_Action item_. In the records below, find the line containing "Greenville (213, 971)" and return it together with every later line, exactly as written; pictures are to be omitted.
Task data START
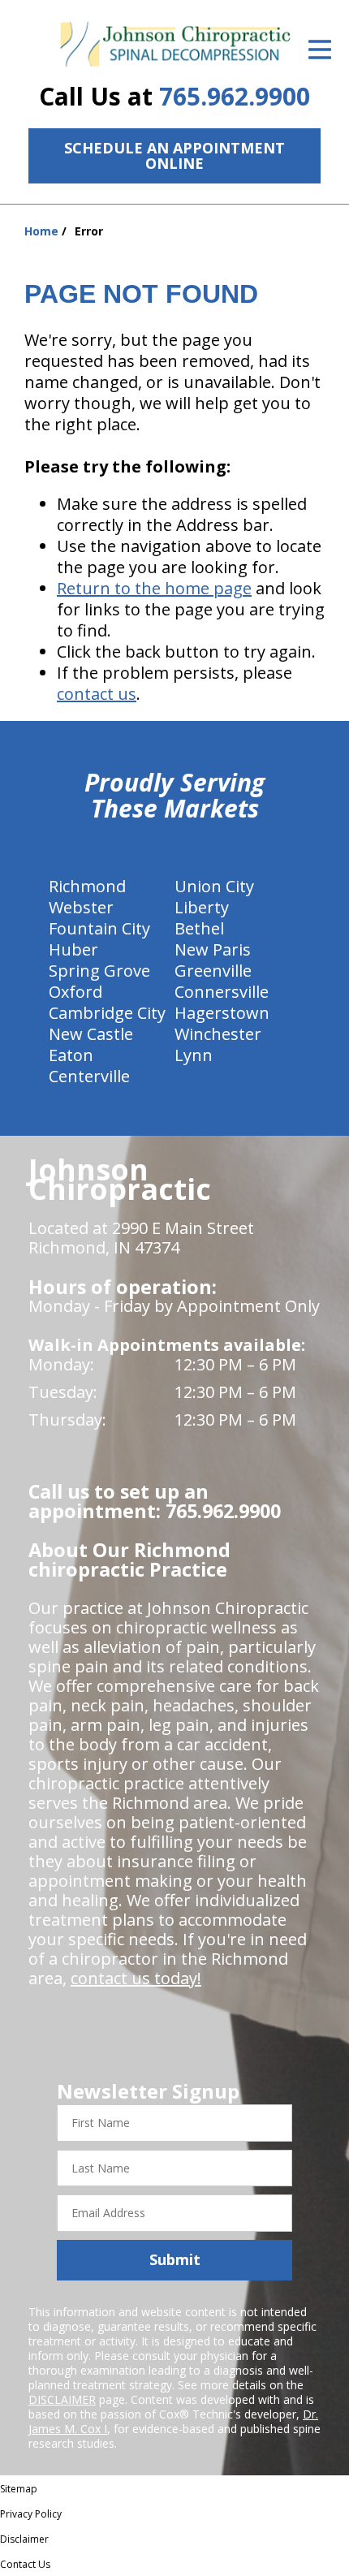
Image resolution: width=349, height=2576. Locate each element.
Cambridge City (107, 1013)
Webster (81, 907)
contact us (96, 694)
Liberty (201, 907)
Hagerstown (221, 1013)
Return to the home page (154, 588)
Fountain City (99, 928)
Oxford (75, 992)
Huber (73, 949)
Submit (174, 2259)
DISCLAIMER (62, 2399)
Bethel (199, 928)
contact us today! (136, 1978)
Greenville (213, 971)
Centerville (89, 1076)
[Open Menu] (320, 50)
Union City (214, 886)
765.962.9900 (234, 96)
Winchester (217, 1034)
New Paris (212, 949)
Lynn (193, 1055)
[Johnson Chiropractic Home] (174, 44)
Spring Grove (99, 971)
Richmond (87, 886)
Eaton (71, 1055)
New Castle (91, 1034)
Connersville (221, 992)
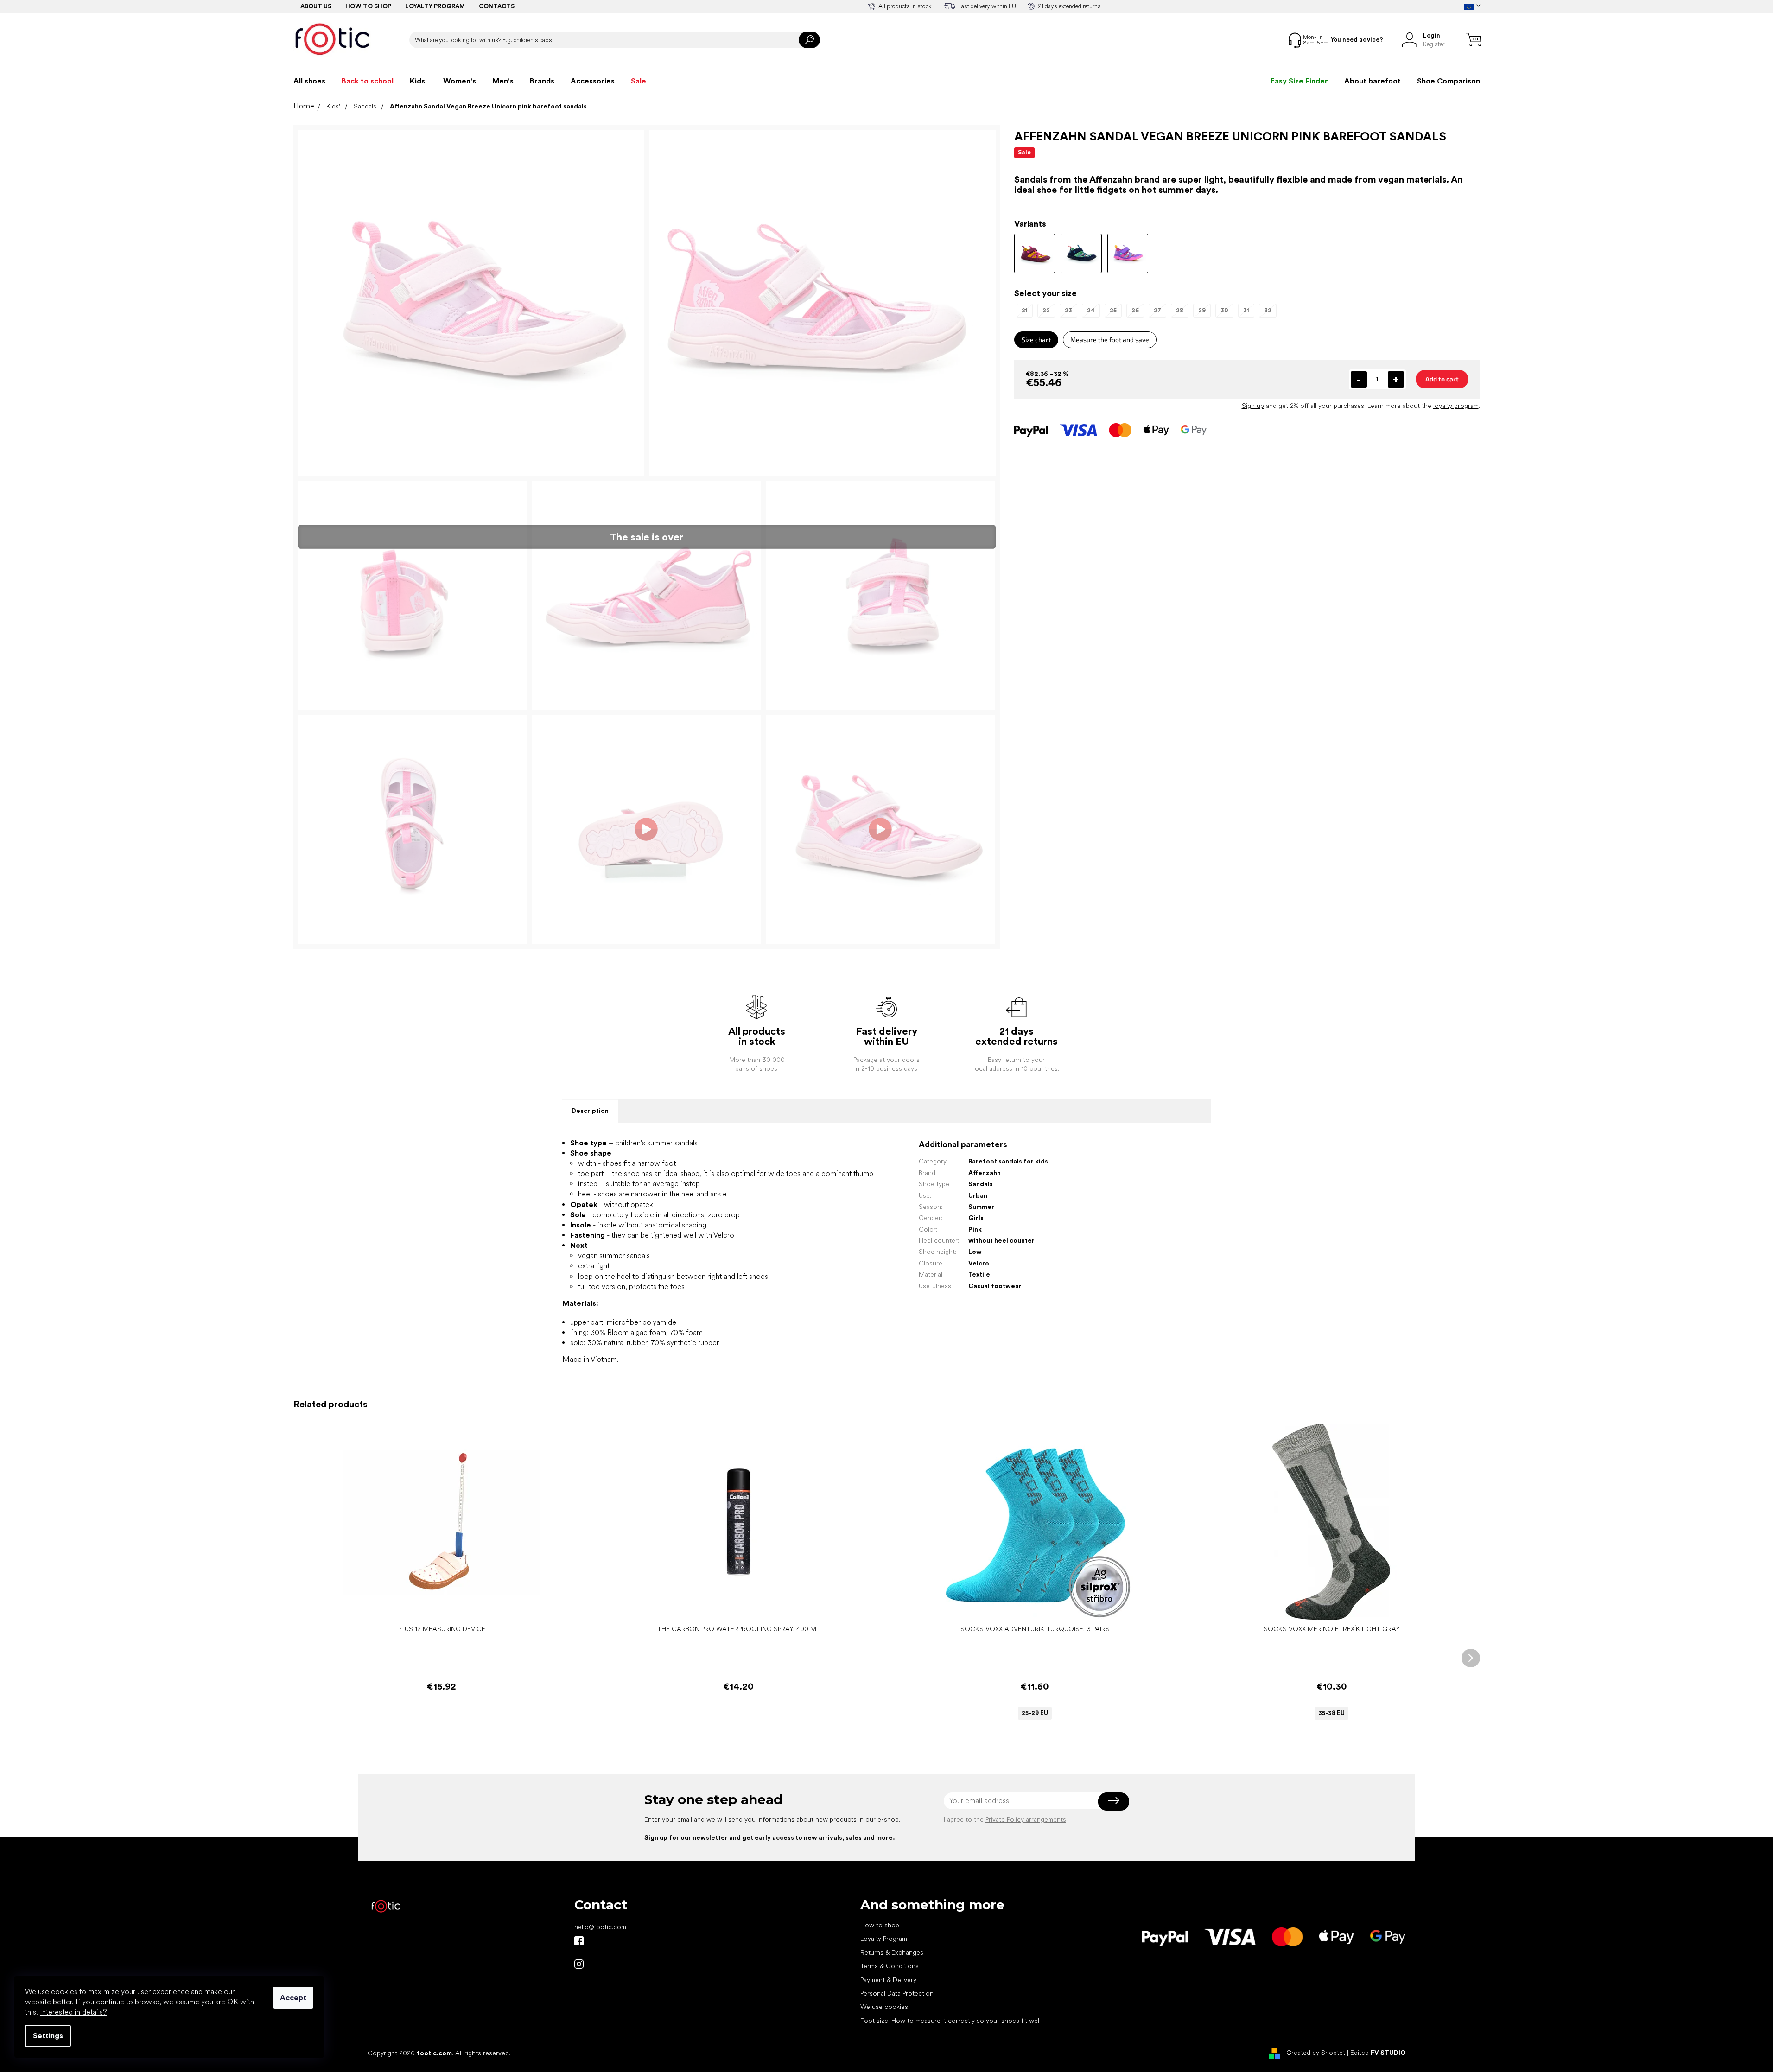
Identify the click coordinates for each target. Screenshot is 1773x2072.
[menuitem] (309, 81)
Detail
Task data END
_Response_.
Greenville (213, 971)
Centerville (89, 1076)
[Open Menu] (320, 50)
Union City (214, 886)
765.962.9900 (234, 96)
Winchester (217, 1034)
New Paris (212, 949)
Lynn (193, 1055)
[Johnson Chiropractic Home] (174, 44)
Spring Grove (99, 971)
Richmond (87, 886)
Eaton (71, 1055)
New Castle (91, 1034)
Connersville (221, 992)
Identify the click coordinates for each target. Screenshot is 1773x2072.
[menuitem] (309, 81)
Detail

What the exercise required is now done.